*Stated problem 1*
In the waste incineration notes, what does the acronym MWC stand for?
*Stated problem 2*
Write out the waste incineration notes word for word, starting at "To describe the" and ending at "(combustion or incineration)".

To describe the basic concepts associated with waste incineration including
combustion control, system components, and air pollution concerns
To present the basic calculations associated with analyzing waste combustion
Goals:
Explain the three Ts of combustion
Describe the main components in a waste to energy (WTE) facility
Describe the primary air pollution concerns
Perform basic combustion calculations
Introduction
Definition (combustion or incineration)
- a process of burning in the presence of oxygen resulting from the rapid
oxidation of substances
Pyrolysis - combustion in the absence
of oxygen to produce solid (carbon), liquid (ethylene), and gaseous (methane)
high energy products, low pollutant emissions
Gasification - combustion with limited
oxygen producing only gasious products with high energy content
Used for municipal solid wastes, industrial
(hazardous) waste, sludges, fossil fuel
Typically operated with excess air (EA),
the oxygen supplied is greater than the oxygen requirements for complete
combustion
Common acronyms
WTE - waste to energy
MWC - municipal waste combustion (no
energy recovery)

*Entries shown*
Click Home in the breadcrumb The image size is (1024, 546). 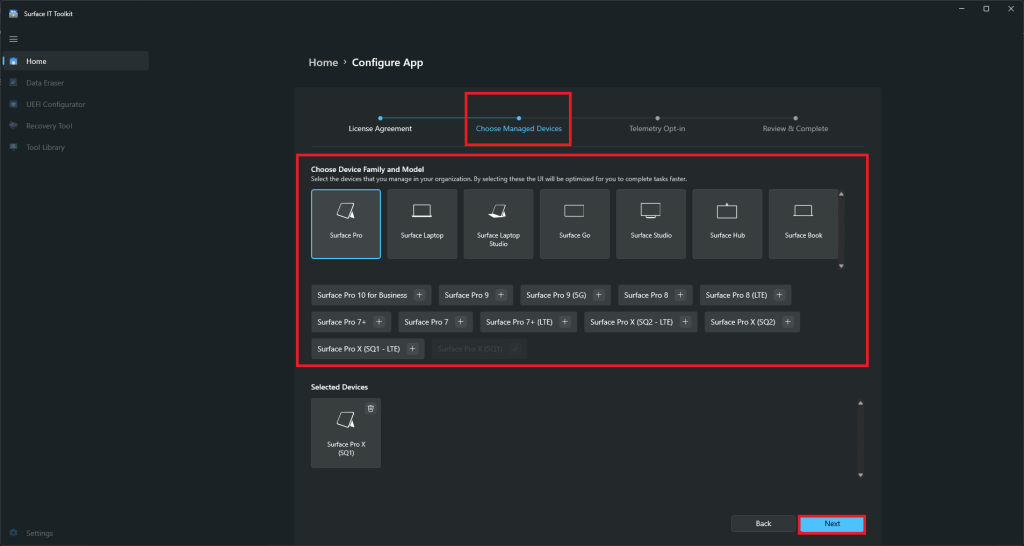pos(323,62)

--

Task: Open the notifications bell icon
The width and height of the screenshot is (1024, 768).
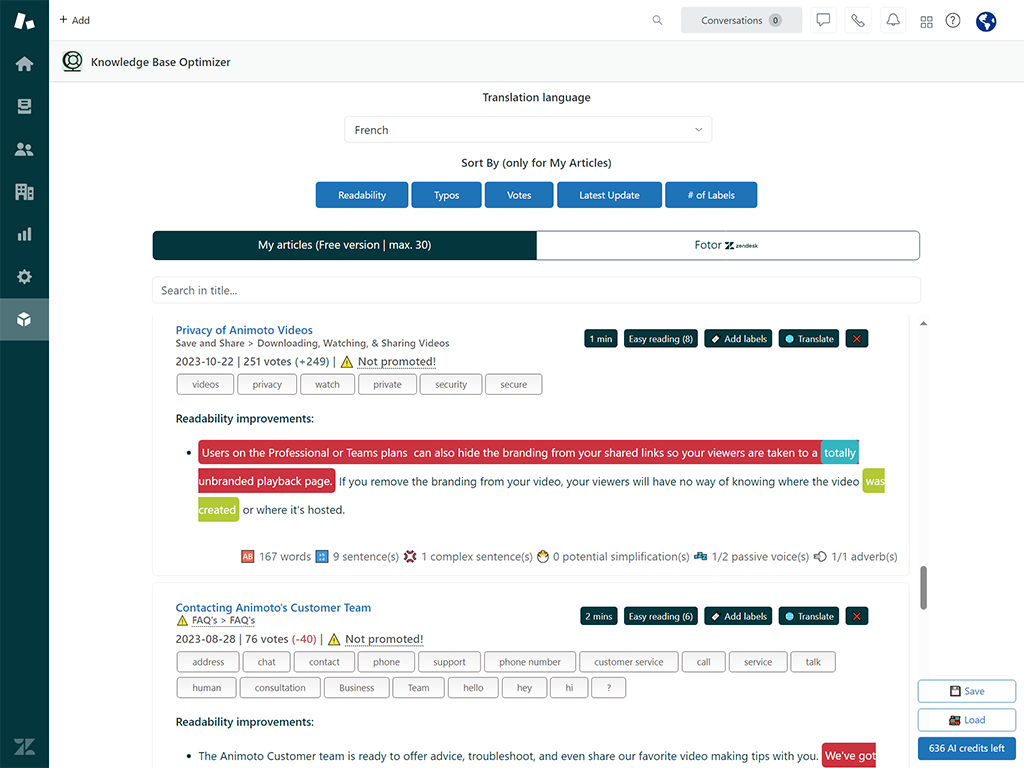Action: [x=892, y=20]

*Worked answer 1*
Municipal waste combustion, with no energy recovery.

*Worked answer 2*
To describe the basic concepts associated with waste incineration including
combustion control, system components, and air pollution concerns
To present the basic calculations associated with analyzing waste combustion
Goals:
Explain the three Ts of combustion
Describe the main components in a waste to energy (WTE) facility
Describe the primary air pollution concerns
Perform basic combustion calculations
Introduction
Definition (combustion or incineration)